- Opening Delimiter -
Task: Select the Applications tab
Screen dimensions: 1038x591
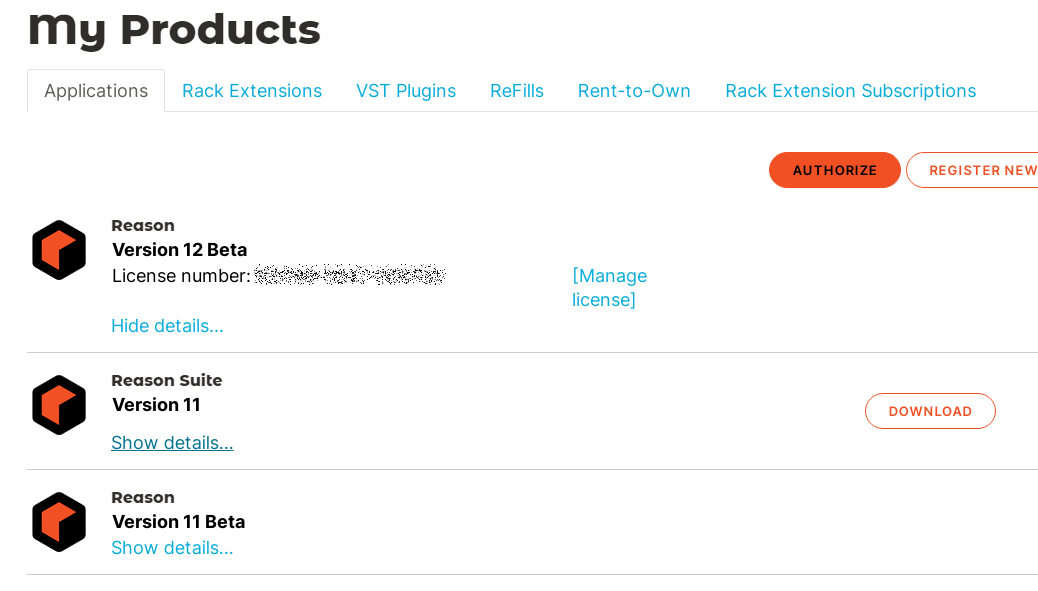Action: point(96,91)
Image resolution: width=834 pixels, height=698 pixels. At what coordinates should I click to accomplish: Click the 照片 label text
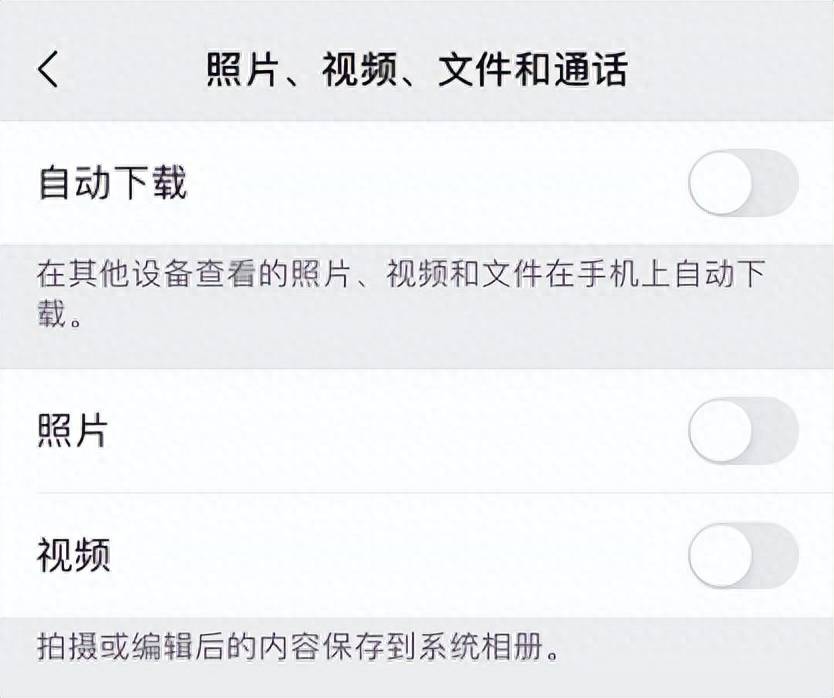(73, 431)
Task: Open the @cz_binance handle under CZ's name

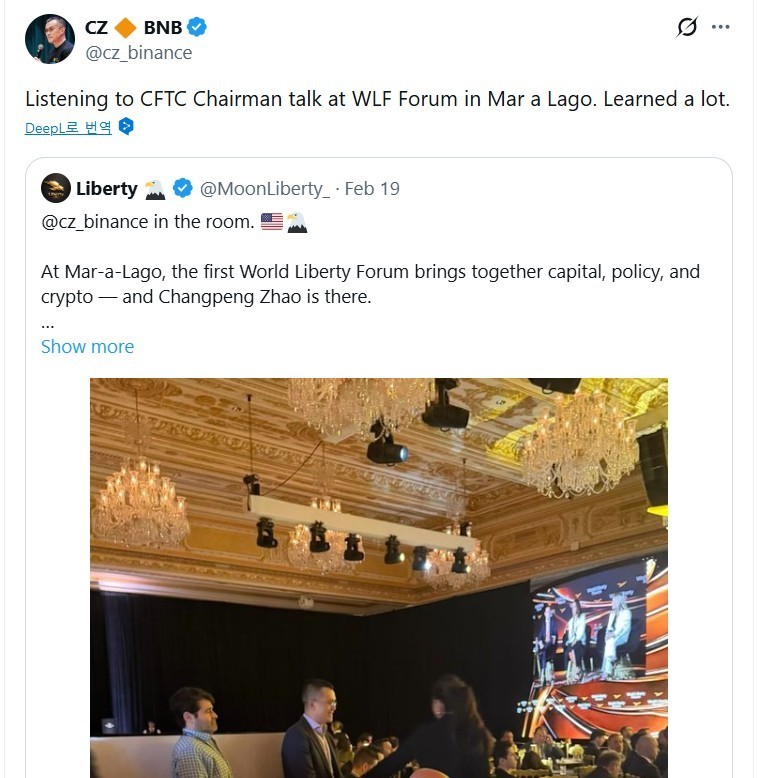Action: click(138, 53)
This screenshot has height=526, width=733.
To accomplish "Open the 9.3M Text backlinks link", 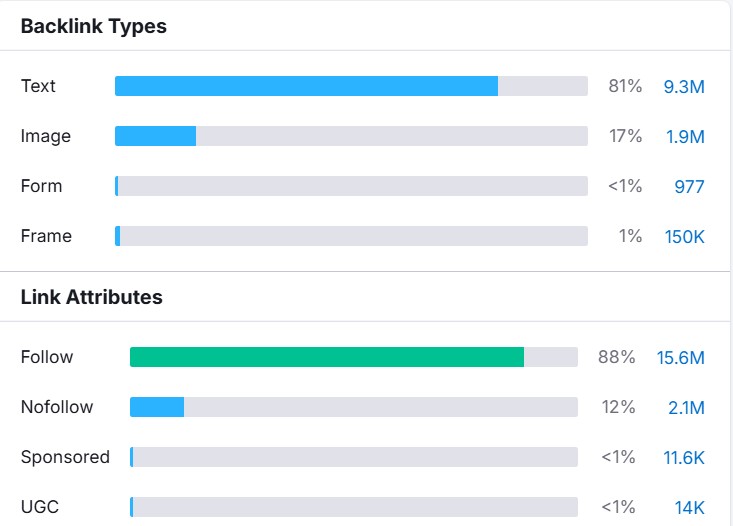I will pos(684,87).
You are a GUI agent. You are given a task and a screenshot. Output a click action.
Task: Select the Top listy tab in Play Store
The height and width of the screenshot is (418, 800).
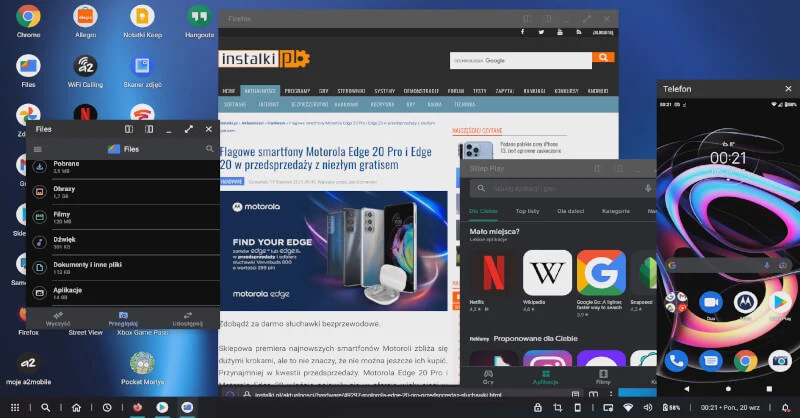tap(527, 212)
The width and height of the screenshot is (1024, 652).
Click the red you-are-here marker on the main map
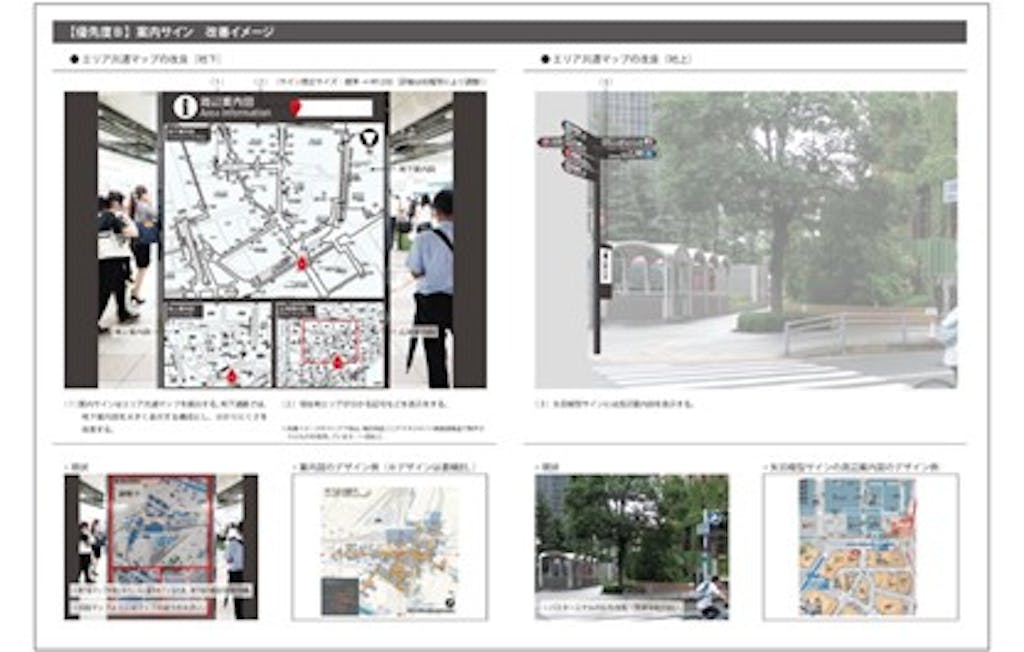[x=302, y=263]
- Closing Delimiter -
• [What is expected]:
Lines with the word "Select" in them are the answer; report each one from the data.

• [Answer to this problem]:
Task: Select the Applications tab
Task: Select the Top listy tab in Play Store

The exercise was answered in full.